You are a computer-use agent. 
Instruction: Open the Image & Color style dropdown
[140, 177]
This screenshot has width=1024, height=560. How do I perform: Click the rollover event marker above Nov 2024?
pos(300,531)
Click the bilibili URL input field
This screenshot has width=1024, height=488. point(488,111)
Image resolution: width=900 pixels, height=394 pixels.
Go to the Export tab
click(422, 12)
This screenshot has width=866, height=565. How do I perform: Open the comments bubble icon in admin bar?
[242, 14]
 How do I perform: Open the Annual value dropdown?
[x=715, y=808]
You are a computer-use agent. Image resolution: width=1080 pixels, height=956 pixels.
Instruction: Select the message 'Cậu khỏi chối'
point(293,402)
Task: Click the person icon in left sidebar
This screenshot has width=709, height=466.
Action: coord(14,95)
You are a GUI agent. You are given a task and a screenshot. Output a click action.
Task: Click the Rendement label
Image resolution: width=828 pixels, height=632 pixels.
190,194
____________
**What is being asked**. Copy out every item above word for word, without changing anything.

**Reply**.
You are a computer-use agent. 
Instruction: Open the Image & Color style dropdown
[140, 177]
This screenshot has width=1024, height=560. How do I perform: Click the rollover event marker above Nov 2024?
pos(300,531)
Click the bilibili URL input field
This screenshot has width=1024, height=488. point(488,111)
Image resolution: width=900 pixels, height=394 pixels.
Go to the Export tab
click(422, 12)
This screenshot has width=866, height=565. How do I perform: Open the comments bubble icon in admin bar?
[242, 14]
 How do I perform: Open the Annual value dropdown?
[x=715, y=808]
You are a computer-use agent. Image resolution: width=1080 pixels, height=956 pixels.
Instruction: Select the message 'Cậu khỏi chối'
point(293,402)
Task: Click the person icon in left sidebar
This screenshot has width=709, height=466.
Action: coord(14,95)
You are a GUI agent. You are given a task and a screenshot. Output a click action.
Task: Click the Rendement label
Image resolution: width=828 pixels, height=632 pixels.
190,194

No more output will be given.